For those of you that don’t know, I am a medical assistant at a community health and wellness center. The company makes no secret of their liberal/progressive beliefs, and I’ve truly found a home there. We offer a sliding scale for those who don’t have insurance, and we don’t turn anyone away. Most of our patients are low-income, on Medicaid/Medicare (for now, at least). They are all colors and backgrounds, all walks of life. Some are brand new to this country, with the immunization records from the country they fled folded carefully in their hands.
You may ask… what do medical assistants do? Well, I’ll tell you. I don’t know. (LOL sorry I couldn’t resist a little Fiddler on the Roof reference there!)
It’s pretty straightforward. I’m the opening act for the provider. I look over the schedule at the patients that are coming that day, figure out if they needs labs, or forms, or immunizations. My main job is rooming patients: getting the exam room ready, looking over the chart to see what needs attention or questions, and then getting them from the lobby. I check their weight, I barrage them with questions, I take their temperature, pulse, and blood pressure, and leave them in the room to wait for the provider. I give immunizations, Depo shots, whatever is needed. Sounds pretty simple - and it is - most of the time.
One of the things I have to do is go through the PHQ-9 depression screening with any patient who hasn’t done it online - which is many of them. We ask the questions every patient, every time, from age 11 up. It can be tedious and annoying, yes, but depression screening can also open the door to big feelings - I am asking a stranger if they have any thoughts of harming themselves. If they feel bad about themselves or like they are a failure. I honestly don’t feel that medical assistants have enough training to navigate the subtleties of the PHQ-9, but we have to do it, so I fumble along as best I can. People feel safe with me; they open up to me even answering those deeply personal questions - and I consider that a gift. I show them love and respect. I sympathize, I empathize. I can get a smile even from the hardest/coolest of patients. Most of them I can get a read on pretty quickly, and are usually like-minded in most ways.

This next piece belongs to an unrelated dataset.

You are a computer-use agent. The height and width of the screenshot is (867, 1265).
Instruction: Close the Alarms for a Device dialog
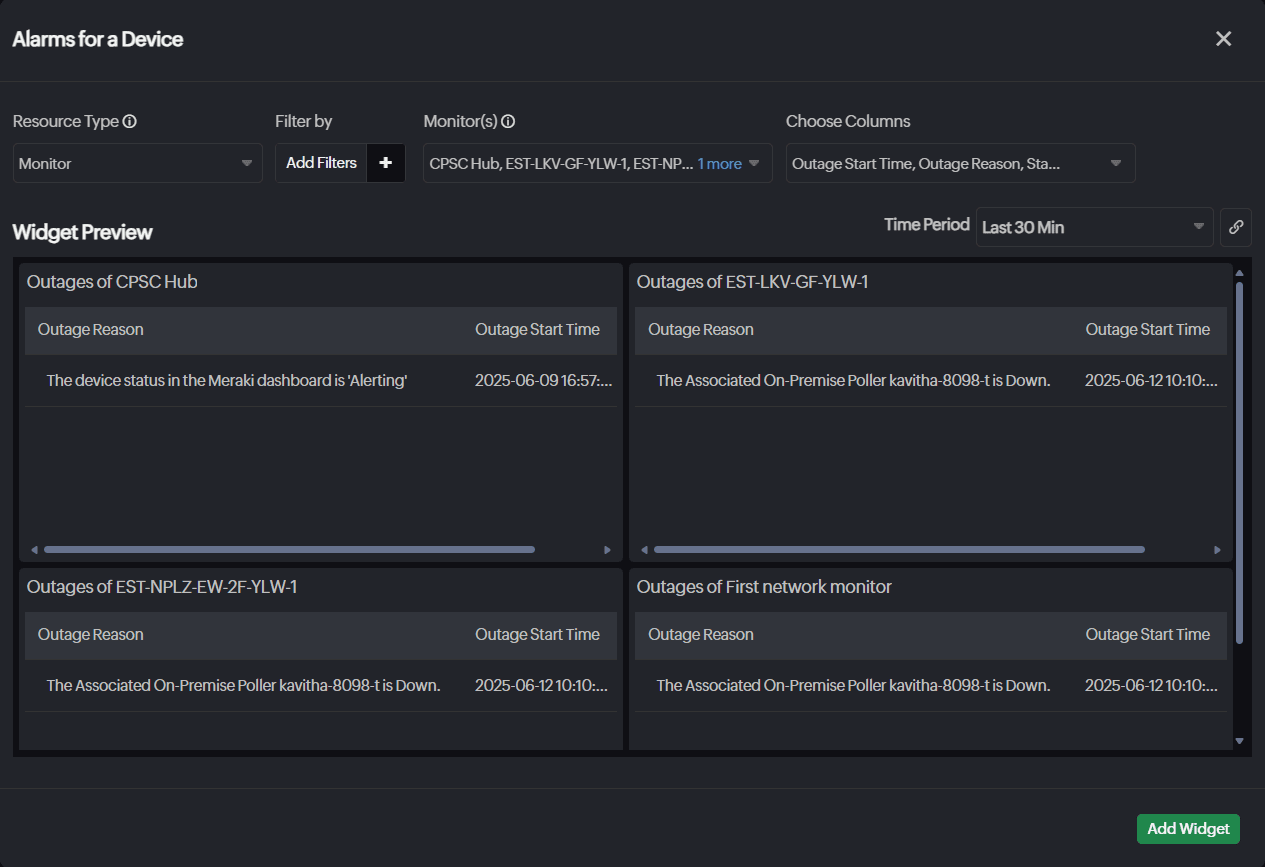click(1223, 39)
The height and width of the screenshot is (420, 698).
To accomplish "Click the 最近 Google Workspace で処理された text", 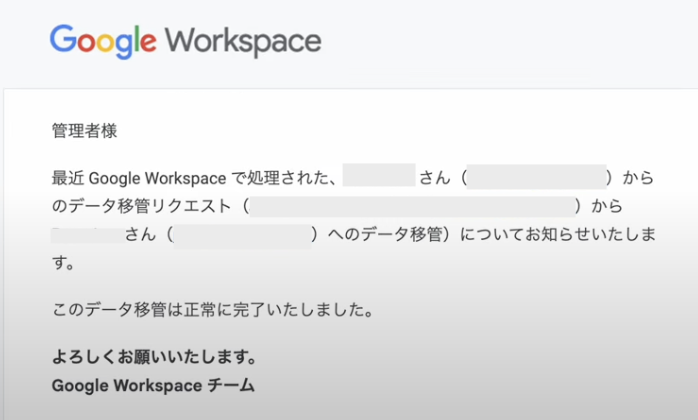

I also have patients I know are MAGA. I treat them with the same respect and love as I treat all my patients. Why?
They are fellow humans. And genuine kindness feels like genuine kindness, no matter who it’s coming from. And I have yet to meet someone who I don’t have something in common with, even if it’s just talking about getting tattoos in painful places.
I wear a pride flag lanyard, and I know a lot of them know exactly what it is and what I’m about. I can feel their hackles rise, their tense, ready-to-fight energy. I meet that with unwavering love. Unwavering. I mean that.
I can’t say they walk away better human beings, but clearly they are wounded and/or broken, and if I’m the only person in their life who has treated them with love and respect, so be it. I’m not trying to be their friend. I’m not trying to change their mind. I’m just showing them a new way to be. Planting a tiny seed. Here, take this tiny piece of human kindness.
Because seeds can sprout even in the darkest, most arid places.
(Image is me, sitting with my back to the wall. A rainbow cast by a crystal lies across my eyes.)